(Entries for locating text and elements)
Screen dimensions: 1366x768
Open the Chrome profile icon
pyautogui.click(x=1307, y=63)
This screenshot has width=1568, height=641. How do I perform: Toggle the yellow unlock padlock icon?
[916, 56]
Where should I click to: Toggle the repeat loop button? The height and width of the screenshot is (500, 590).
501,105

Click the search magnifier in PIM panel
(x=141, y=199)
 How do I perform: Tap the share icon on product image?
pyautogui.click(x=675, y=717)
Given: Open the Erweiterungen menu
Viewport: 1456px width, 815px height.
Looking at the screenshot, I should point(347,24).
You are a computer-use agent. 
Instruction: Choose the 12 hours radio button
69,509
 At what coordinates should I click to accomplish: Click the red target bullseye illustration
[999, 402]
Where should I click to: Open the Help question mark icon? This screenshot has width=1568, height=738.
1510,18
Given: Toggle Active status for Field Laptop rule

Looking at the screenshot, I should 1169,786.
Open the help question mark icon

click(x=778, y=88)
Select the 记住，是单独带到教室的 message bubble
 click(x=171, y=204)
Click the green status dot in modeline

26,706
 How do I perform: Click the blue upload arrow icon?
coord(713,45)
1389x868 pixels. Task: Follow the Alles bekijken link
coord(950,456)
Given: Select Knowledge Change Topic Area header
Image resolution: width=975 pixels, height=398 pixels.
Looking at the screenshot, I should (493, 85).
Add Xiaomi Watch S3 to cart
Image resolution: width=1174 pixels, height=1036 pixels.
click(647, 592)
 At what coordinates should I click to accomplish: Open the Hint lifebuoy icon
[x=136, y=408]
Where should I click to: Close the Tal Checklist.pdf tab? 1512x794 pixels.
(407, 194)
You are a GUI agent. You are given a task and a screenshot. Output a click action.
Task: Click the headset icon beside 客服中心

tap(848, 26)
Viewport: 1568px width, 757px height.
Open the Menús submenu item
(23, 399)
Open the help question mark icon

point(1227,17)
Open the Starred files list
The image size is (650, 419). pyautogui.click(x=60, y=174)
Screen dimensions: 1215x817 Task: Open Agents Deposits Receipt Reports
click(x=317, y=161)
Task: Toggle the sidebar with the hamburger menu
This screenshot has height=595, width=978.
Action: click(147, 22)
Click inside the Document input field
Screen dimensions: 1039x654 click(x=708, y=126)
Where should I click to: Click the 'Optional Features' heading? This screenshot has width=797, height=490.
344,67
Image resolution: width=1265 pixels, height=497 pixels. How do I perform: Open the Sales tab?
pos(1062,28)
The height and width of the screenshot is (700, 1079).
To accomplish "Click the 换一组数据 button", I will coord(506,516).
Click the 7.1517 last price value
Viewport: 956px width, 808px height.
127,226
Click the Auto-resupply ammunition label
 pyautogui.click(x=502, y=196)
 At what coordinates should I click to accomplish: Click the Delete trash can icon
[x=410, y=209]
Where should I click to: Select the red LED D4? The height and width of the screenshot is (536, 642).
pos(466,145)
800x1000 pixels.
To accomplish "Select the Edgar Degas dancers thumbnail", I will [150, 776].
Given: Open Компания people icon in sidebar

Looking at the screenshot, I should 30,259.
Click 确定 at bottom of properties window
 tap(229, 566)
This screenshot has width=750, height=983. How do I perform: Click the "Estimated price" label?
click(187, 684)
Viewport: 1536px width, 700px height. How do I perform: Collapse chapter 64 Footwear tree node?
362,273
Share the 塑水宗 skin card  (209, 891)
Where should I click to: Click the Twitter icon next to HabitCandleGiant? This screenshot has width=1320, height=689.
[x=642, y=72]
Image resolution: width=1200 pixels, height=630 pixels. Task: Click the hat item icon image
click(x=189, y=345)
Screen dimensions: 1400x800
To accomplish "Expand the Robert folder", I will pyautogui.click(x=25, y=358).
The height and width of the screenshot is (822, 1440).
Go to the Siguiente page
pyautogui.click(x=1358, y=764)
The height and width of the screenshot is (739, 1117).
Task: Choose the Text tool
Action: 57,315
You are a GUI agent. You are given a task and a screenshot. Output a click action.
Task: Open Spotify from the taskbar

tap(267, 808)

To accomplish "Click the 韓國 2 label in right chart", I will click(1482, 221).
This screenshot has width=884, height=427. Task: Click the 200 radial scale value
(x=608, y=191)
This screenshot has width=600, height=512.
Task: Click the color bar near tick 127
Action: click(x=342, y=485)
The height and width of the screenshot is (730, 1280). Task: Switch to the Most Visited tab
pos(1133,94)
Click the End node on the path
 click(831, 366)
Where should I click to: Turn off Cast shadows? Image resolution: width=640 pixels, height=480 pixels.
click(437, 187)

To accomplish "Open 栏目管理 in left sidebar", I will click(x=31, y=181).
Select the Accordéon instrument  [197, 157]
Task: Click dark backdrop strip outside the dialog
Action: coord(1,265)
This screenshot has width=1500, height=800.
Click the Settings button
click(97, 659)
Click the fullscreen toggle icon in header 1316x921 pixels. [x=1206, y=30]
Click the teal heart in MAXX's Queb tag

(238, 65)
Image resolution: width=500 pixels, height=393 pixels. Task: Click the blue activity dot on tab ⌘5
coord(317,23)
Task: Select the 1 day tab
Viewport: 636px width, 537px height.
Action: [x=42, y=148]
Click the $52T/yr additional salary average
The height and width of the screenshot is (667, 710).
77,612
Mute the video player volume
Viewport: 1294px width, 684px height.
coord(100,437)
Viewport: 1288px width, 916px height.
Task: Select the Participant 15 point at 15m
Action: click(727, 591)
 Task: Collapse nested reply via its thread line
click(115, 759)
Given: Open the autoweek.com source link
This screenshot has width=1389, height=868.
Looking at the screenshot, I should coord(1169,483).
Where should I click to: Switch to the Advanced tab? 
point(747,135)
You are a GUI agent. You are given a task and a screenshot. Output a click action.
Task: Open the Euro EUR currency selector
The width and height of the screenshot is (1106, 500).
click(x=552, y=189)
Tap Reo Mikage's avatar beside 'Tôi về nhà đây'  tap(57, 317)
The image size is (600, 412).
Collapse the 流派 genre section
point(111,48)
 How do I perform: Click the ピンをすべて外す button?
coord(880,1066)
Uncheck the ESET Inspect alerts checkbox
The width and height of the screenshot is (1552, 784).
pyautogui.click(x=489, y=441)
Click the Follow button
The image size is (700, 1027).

• TASK DIRECTIONS:
Reproduce verbatim the lines of the data from the line containing "Given: Open the autoweek.com source link" through the end of the data.

• PROBLEM SOLUTION:
Given: Open the autoweek.com source link
This screenshot has width=1389, height=868.
Looking at the screenshot, I should coord(1169,483).
Where should I click to: Switch to the Advanced tab? 
point(747,135)
You are a GUI agent. You are given a task and a screenshot. Output a click action.
Task: Open the Euro EUR currency selector
The width and height of the screenshot is (1106, 500).
click(x=552, y=189)
Tap Reo Mikage's avatar beside 'Tôi về nhà đây'  tap(57, 317)
The image size is (600, 412).
Collapse the 流派 genre section
point(111,48)
 How do I perform: Click the ピンをすべて外す button?
coord(880,1066)
Uncheck the ESET Inspect alerts checkbox
The width and height of the screenshot is (1552, 784).
pyautogui.click(x=489, y=441)
Click the Follow button
The image size is (700, 1027).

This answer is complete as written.